** Start of Data supplied **
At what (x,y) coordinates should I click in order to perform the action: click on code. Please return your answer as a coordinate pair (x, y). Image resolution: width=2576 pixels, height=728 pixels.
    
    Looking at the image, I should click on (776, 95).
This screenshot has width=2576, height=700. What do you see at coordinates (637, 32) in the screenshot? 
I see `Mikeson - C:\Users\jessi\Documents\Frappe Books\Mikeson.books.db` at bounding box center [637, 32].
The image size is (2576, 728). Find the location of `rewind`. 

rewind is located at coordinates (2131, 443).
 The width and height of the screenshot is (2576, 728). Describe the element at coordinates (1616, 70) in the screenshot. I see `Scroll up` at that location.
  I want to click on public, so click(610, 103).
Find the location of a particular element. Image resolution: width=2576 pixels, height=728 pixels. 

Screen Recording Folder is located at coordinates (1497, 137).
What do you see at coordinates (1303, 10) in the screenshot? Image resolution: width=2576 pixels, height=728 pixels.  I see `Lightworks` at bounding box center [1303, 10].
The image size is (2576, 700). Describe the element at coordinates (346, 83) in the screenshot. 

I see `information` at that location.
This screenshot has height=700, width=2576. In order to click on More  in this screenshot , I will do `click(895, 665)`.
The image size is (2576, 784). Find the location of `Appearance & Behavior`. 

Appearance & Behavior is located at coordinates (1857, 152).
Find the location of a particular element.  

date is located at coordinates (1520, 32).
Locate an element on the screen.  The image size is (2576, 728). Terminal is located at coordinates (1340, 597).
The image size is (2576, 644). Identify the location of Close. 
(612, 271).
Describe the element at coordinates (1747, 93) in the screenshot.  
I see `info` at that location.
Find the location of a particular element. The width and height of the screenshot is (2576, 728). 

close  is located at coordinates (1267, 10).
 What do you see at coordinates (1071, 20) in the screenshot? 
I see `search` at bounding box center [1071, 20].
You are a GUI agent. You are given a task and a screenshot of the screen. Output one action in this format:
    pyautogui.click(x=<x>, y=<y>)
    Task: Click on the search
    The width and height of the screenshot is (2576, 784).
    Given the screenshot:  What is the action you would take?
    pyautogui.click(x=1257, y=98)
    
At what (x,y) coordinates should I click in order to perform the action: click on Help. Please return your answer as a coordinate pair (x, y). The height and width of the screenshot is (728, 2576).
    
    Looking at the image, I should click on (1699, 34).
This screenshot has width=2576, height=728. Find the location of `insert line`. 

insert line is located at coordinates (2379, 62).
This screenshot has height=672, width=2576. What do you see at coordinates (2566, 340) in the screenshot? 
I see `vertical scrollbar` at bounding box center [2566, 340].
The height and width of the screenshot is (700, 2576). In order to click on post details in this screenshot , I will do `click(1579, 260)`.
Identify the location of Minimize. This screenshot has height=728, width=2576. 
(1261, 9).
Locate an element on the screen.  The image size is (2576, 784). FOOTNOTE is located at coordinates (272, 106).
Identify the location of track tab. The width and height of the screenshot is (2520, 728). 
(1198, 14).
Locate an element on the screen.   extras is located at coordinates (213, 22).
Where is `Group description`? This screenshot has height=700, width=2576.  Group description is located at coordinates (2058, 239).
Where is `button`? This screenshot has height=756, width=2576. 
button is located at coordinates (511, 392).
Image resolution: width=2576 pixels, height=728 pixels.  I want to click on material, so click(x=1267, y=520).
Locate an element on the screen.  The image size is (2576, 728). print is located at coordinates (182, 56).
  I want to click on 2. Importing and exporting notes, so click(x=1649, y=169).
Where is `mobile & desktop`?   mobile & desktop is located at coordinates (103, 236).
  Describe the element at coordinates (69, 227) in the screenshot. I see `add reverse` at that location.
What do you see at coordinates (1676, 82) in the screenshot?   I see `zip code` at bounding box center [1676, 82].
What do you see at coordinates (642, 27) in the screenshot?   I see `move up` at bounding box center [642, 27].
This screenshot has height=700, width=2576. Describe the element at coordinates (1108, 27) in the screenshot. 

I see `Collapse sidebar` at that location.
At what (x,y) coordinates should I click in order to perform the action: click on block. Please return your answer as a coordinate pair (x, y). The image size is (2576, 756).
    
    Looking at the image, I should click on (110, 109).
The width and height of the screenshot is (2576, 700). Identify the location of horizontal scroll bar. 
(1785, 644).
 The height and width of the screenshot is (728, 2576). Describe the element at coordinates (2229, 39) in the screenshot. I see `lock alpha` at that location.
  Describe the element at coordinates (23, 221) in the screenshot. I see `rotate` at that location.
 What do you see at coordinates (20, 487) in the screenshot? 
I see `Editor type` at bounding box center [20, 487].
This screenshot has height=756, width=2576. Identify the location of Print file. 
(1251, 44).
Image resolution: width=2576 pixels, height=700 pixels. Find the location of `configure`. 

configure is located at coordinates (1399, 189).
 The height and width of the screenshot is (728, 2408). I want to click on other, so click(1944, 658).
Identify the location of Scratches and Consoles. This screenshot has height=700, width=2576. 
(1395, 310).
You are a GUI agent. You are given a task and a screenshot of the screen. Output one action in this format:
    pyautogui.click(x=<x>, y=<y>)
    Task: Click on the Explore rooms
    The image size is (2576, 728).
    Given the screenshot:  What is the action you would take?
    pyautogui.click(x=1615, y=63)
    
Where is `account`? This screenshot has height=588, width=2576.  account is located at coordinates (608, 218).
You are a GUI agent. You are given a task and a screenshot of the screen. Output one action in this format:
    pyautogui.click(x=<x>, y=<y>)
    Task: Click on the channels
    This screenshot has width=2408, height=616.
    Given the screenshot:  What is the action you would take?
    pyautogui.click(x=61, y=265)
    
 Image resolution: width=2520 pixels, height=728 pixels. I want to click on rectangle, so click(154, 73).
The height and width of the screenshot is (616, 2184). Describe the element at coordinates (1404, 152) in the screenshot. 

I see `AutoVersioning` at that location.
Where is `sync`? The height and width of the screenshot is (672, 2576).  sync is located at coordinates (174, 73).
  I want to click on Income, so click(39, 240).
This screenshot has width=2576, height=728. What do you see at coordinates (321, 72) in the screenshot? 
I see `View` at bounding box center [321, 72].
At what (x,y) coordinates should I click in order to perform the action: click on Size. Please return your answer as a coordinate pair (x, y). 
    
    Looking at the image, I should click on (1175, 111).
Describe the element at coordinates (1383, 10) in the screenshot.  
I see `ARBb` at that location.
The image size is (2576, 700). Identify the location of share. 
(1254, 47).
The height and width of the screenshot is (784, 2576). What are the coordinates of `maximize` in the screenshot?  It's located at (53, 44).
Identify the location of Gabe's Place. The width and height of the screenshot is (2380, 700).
** End of Data supplied **
Pull out the lines of the data above that run from the line containing "The width and height of the screenshot is (2576, 700)." down to the line containing "The height and width of the screenshot is (728, 2408).", both of those lines included, and reproduce them word for word.

The width and height of the screenshot is (2576, 700). Identify the location of horizontal scroll bar. 
(1785, 644).
 The height and width of the screenshot is (728, 2576). Describe the element at coordinates (2229, 39) in the screenshot. I see `lock alpha` at that location.
  Describe the element at coordinates (23, 221) in the screenshot. I see `rotate` at that location.
 What do you see at coordinates (20, 487) in the screenshot? 
I see `Editor type` at bounding box center [20, 487].
This screenshot has height=756, width=2576. Identify the location of Print file. 
(1251, 44).
Image resolution: width=2576 pixels, height=700 pixels. Find the location of `configure`. 

configure is located at coordinates (1399, 189).
 The height and width of the screenshot is (728, 2408). I want to click on other, so click(1944, 658).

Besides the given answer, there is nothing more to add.